>>>
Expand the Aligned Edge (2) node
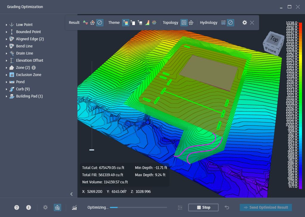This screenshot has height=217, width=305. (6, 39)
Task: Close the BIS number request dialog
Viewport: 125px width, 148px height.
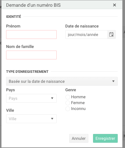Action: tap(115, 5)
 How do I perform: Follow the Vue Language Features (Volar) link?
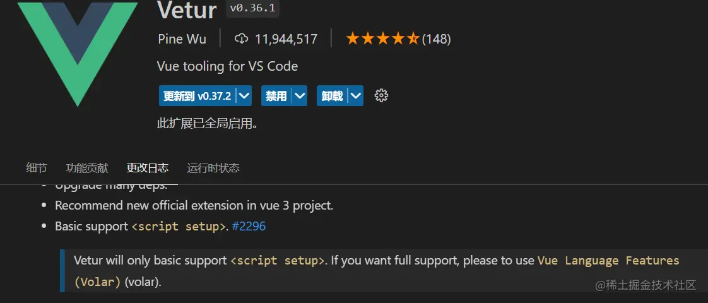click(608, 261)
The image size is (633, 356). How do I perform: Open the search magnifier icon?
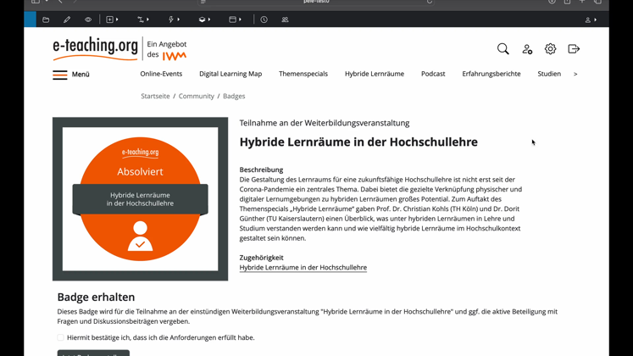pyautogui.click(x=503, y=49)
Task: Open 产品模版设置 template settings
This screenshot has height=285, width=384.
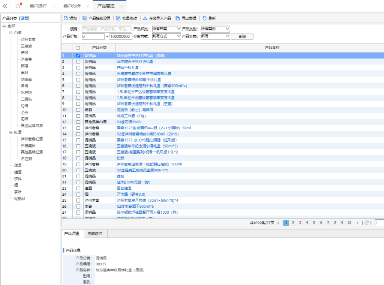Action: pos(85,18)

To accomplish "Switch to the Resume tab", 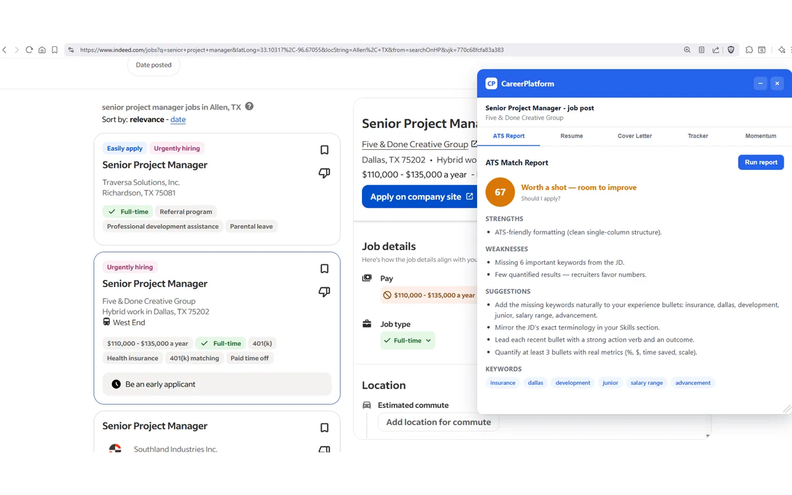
<<<
### Action item
With the pictures left out, return each entry exactly as written.

### Written response
Expand the Aligned Edge (2) node
This screenshot has height=217, width=305. (6, 39)
Task: Close the BIS number request dialog
Viewport: 125px width, 148px height.
Action: tap(115, 5)
 How do I perform: Follow the Vue Language Features (Volar) link?
click(608, 261)
The image size is (633, 356). How do I perform: Open the search magnifier icon?
pyautogui.click(x=503, y=49)
Task: Open 产品模版设置 template settings
This screenshot has height=285, width=384.
Action: pos(85,18)

To accomplish "Switch to the Resume tab", 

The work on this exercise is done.